## Source records

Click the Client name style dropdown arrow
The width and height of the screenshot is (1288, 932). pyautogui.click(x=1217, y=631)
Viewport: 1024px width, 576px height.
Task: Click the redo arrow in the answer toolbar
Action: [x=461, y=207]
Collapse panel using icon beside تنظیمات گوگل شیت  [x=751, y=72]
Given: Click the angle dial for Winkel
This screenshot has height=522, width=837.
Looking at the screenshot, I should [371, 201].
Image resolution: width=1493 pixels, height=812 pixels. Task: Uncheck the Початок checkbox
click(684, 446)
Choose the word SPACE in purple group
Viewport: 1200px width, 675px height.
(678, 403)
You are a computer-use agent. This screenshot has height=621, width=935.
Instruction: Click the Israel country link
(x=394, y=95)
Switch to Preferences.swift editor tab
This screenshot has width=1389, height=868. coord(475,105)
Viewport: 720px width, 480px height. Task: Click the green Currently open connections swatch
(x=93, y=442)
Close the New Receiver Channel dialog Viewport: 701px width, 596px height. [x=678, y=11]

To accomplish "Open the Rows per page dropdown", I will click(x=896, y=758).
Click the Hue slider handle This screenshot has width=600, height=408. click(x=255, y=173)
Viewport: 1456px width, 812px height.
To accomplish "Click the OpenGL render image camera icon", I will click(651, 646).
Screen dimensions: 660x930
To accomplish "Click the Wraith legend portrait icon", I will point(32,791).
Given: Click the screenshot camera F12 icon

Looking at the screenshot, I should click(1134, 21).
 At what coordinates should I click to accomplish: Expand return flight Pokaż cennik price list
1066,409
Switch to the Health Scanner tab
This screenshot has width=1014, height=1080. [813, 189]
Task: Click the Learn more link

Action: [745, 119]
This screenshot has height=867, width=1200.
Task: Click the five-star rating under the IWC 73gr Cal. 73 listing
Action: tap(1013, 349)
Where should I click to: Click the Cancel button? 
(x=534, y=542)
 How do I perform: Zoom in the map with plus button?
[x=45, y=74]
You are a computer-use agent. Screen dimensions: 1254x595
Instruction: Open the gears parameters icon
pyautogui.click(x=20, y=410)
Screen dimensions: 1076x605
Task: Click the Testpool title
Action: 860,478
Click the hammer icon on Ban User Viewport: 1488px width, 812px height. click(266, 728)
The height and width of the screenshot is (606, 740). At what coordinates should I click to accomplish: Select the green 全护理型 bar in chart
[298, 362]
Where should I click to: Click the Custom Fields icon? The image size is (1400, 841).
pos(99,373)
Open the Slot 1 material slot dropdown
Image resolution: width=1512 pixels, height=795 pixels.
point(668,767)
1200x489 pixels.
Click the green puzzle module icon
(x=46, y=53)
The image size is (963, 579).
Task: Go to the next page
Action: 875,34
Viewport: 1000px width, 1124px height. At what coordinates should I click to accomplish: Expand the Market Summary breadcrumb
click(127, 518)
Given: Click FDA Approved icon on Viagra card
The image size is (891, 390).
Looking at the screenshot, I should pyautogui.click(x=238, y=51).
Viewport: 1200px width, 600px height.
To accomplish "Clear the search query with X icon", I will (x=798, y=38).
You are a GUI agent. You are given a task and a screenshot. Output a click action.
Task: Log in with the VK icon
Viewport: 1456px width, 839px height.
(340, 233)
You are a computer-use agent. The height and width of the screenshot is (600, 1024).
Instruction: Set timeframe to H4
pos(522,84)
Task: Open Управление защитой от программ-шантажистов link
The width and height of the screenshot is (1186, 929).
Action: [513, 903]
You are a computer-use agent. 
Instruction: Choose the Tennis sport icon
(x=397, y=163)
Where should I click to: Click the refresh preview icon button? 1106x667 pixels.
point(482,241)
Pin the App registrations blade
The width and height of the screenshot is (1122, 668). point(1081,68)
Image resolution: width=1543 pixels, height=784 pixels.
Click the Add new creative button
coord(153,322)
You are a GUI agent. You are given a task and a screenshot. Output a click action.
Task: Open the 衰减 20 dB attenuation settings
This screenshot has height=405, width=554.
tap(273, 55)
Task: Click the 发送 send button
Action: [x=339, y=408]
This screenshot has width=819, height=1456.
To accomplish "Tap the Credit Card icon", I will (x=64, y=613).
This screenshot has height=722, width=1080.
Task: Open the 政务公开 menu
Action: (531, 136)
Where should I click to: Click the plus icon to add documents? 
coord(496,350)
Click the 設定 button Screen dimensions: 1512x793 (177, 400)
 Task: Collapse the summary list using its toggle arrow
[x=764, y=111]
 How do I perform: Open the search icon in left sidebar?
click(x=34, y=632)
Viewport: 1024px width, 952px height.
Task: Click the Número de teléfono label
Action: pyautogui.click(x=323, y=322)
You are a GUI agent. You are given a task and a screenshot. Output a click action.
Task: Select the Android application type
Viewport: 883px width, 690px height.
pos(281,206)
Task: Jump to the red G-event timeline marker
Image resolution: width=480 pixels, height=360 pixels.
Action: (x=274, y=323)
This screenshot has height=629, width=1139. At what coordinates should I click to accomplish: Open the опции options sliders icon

## Aim
Set out every line of the listing above as a numbered list, leaving out the blank lines.

## Response to this exercise
1. Click the Client name style dropdown arrow
2. The width and height of the screenshot is (1288, 932). pyautogui.click(x=1217, y=631)
3. Viewport: 1024px width, 576px height.
4. Task: Click the redo arrow in the answer toolbar
5. Action: [x=461, y=207]
6. Collapse panel using icon beside تنظیمات گوگل شیت  [x=751, y=72]
7. Given: Click the angle dial for Winkel
8. This screenshot has height=522, width=837.
9. Looking at the screenshot, I should [371, 201].
10. Image resolution: width=1493 pixels, height=812 pixels. Task: Uncheck the Початок checkbox
11. click(684, 446)
12. Choose the word SPACE in purple group
13. Viewport: 1200px width, 675px height.
14. (678, 403)
15. You are a computer-use agent. This screenshot has height=621, width=935.
16. Instruction: Click the Israel country link
17. (x=394, y=95)
18. Switch to Preferences.swift editor tab
19. This screenshot has width=1389, height=868. coord(475,105)
20. Viewport: 720px width, 480px height. Task: Click the green Currently open connections swatch
21. (x=93, y=442)
22. Close the New Receiver Channel dialog Viewport: 701px width, 596px height. [x=678, y=11]
23. To accomplish "Open the Rows per page dropdown", I will click(x=896, y=758).
24. Click the Hue slider handle This screenshot has width=600, height=408. click(x=255, y=173)
25. Viewport: 1456px width, 812px height.
26. To accomplish "Click the OpenGL render image camera icon", I will click(651, 646).
27. Screen dimensions: 660x930
28. To accomplish "Click the Wraith legend portrait icon", I will point(32,791).
29. Given: Click the screenshot camera F12 icon
30. Looking at the screenshot, I should click(1134, 21).
31.  At what coordinates should I click to accomplish: Expand return flight Pokaż cennik price list
32. 1066,409
33. Switch to the Health Scanner tab
34. This screenshot has width=1014, height=1080. [813, 189]
35. Task: Click the Learn more link
36. Action: [745, 119]
37. This screenshot has height=867, width=1200.
38. Task: Click the five-star rating under the IWC 73gr Cal. 73 listing
39. Action: tap(1013, 349)
40. Where should I click to: Click the Cancel button? 
41. (x=534, y=542)
42.  How do I perform: Zoom in the map with plus button?
43. [x=45, y=74]
44. You are a computer-use agent. Screen dimensions: 1254x595
45. Instruction: Open the gears parameters icon
46. pyautogui.click(x=20, y=410)
47. Screen dimensions: 1076x605
48. Task: Click the Testpool title
49. Action: 860,478
50. Click the hammer icon on Ban User Viewport: 1488px width, 812px height. click(266, 728)
51. The height and width of the screenshot is (606, 740). At what coordinates should I click to accomplish: Select the green 全护理型 bar in chart
52. [298, 362]
53. Where should I click to: Click the Custom Fields icon? The image size is (1400, 841).
54. pos(99,373)
55. Open the Slot 1 material slot dropdown
56. Image resolution: width=1512 pixels, height=795 pixels.
57. point(668,767)
58. 1200x489 pixels.
59. Click the green puzzle module icon
60. (x=46, y=53)
61. The image size is (963, 579).
62. Task: Go to the next page
63. Action: 875,34
64. Viewport: 1000px width, 1124px height. At what coordinates should I click to accomplish: Expand the Market Summary breadcrumb
65. click(127, 518)
66. Given: Click FDA Approved icon on Viagra card
67. The image size is (891, 390).
68. Looking at the screenshot, I should pyautogui.click(x=238, y=51).
69. Viewport: 1200px width, 600px height.
70. To accomplish "Clear the search query with X icon", I will (x=798, y=38).
71. You are a GUI agent. You are given a task and a screenshot. Output a click action.
72. Task: Log in with the VK icon
73. Viewport: 1456px width, 839px height.
74. (340, 233)
75. You are a computer-use agent. The height and width of the screenshot is (600, 1024).
76. Instruction: Set timeframe to H4
77. pos(522,84)
78. Task: Open Управление защитой от программ-шантажистов link
79. The width and height of the screenshot is (1186, 929).
80. Action: [513, 903]
81. You are a computer-use agent. 
82. Instruction: Choose the Tennis sport icon
83. (x=397, y=163)
84. Where should I click to: Click the refresh preview icon button? 1106x667 pixels.
85. point(482,241)
86. Pin the App registrations blade
87. The width and height of the screenshot is (1122, 668). point(1081,68)
88. Image resolution: width=1543 pixels, height=784 pixels.
89. Click the Add new creative button
90. coord(153,322)
91. You are a GUI agent. You are given a task and a screenshot. Output a click action.
92. Task: Open the 衰减 20 dB attenuation settings
93. This screenshot has height=405, width=554.
94. tap(273, 55)
95. Task: Click the 发送 send button
96. Action: [x=339, y=408]
97. This screenshot has width=819, height=1456.
98. To accomplish "Tap the Credit Card icon", I will (x=64, y=613).
99. This screenshot has height=722, width=1080.
100. Task: Open the 政务公开 menu
101. Action: (531, 136)
102. Where should I click to: Click the plus icon to add documents? 
103. coord(496,350)
104. Click the 設定 button Screen dimensions: 1512x793 (177, 400)
105.  Task: Collapse the summary list using its toggle arrow
106. [x=764, y=111]
107.  How do I perform: Open the search icon in left sidebar?
108. click(x=34, y=632)
109. Viewport: 1024px width, 952px height.
110. Task: Click the Número de teléfono label
111. Action: pyautogui.click(x=323, y=322)
112. You are a GUI agent. You are given a task and a screenshot. Output a click action.
113. Task: Select the Android application type
114. Viewport: 883px width, 690px height.
115. pos(281,206)
116. Task: Jump to the red G-event timeline marker
117. Image resolution: width=480 pixels, height=360 pixels.
118. Action: (x=274, y=323)
119. This screenshot has height=629, width=1139. At what coordinates should I click to accomplish: Open the опции options sliders icon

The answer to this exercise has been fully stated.